DATA SUPPLIED:
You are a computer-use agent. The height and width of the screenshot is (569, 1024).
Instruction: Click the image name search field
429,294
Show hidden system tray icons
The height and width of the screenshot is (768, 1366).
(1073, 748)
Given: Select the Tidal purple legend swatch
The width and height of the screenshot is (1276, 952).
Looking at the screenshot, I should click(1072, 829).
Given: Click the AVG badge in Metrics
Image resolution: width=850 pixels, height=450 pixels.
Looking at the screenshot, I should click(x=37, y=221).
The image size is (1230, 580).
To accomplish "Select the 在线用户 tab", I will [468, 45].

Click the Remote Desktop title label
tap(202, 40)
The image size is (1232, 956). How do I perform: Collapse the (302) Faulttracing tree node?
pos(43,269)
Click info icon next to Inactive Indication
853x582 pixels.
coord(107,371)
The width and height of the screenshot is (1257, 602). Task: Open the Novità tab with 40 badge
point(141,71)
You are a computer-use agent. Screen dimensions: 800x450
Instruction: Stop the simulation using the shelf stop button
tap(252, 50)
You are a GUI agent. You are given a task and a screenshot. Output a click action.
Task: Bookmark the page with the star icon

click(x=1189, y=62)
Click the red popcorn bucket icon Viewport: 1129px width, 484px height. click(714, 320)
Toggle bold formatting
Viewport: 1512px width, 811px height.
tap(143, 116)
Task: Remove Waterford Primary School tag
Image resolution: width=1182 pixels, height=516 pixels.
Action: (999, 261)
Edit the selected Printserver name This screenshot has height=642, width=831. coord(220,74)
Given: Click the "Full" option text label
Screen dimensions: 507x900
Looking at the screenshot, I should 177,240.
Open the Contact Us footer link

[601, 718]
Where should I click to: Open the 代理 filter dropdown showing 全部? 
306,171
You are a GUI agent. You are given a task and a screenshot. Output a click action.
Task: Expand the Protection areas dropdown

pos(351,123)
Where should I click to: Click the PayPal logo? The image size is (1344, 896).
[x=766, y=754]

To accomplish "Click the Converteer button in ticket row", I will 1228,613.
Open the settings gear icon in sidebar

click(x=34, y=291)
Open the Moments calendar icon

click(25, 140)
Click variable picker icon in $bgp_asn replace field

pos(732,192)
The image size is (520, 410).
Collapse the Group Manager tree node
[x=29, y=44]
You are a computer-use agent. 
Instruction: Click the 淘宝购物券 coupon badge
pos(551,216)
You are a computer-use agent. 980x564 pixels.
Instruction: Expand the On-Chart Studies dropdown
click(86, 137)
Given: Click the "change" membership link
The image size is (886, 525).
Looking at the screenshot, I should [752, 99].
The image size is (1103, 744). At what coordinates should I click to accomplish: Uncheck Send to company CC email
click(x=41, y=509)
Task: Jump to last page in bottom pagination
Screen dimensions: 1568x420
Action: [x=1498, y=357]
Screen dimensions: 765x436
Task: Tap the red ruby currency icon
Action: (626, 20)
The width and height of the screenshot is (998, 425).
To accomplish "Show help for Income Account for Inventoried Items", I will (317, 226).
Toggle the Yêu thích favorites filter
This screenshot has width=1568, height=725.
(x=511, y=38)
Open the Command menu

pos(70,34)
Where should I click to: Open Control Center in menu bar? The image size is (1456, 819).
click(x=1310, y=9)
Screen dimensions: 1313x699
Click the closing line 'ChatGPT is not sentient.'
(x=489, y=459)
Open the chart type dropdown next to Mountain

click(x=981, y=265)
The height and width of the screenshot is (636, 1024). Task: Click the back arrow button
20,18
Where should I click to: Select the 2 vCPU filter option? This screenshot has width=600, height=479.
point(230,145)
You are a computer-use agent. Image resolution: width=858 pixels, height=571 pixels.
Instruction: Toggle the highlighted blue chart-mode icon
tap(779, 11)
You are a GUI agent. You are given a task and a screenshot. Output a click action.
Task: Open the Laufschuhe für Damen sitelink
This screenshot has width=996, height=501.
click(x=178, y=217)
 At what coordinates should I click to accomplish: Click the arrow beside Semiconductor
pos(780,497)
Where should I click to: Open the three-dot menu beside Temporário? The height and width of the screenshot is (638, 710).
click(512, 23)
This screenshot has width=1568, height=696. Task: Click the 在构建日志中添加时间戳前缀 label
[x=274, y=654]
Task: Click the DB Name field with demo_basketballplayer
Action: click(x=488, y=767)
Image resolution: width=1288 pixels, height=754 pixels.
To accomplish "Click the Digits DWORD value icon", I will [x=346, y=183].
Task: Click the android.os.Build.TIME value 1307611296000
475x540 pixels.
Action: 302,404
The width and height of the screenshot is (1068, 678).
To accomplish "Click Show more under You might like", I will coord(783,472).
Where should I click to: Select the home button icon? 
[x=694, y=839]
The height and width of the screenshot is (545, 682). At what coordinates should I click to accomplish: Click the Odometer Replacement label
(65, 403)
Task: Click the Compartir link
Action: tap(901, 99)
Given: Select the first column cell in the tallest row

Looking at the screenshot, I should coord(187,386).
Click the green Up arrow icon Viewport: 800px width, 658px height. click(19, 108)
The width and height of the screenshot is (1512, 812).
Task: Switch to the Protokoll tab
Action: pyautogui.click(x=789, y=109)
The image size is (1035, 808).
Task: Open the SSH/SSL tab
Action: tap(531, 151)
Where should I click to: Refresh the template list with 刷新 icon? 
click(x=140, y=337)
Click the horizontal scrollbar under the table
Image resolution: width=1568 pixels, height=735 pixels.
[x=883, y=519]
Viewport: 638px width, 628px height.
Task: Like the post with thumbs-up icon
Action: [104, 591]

SHORT TASK: Copy out the entries word for word, starting at the very beginning and ending with the line that contains "tap(202, 40)".

RESULT FOR THIS EXERCISE:
You are a computer-use agent. The height and width of the screenshot is (569, 1024).
Instruction: Click the image name search field
429,294
Show hidden system tray icons
The height and width of the screenshot is (768, 1366).
(1073, 748)
Given: Select the Tidal purple legend swatch
The width and height of the screenshot is (1276, 952).
Looking at the screenshot, I should click(1072, 829).
Given: Click the AVG badge in Metrics
Image resolution: width=850 pixels, height=450 pixels.
Looking at the screenshot, I should click(x=37, y=221).
The image size is (1230, 580).
To accomplish "Select the 在线用户 tab", I will [468, 45].

Click the Remote Desktop title label
tap(202, 40)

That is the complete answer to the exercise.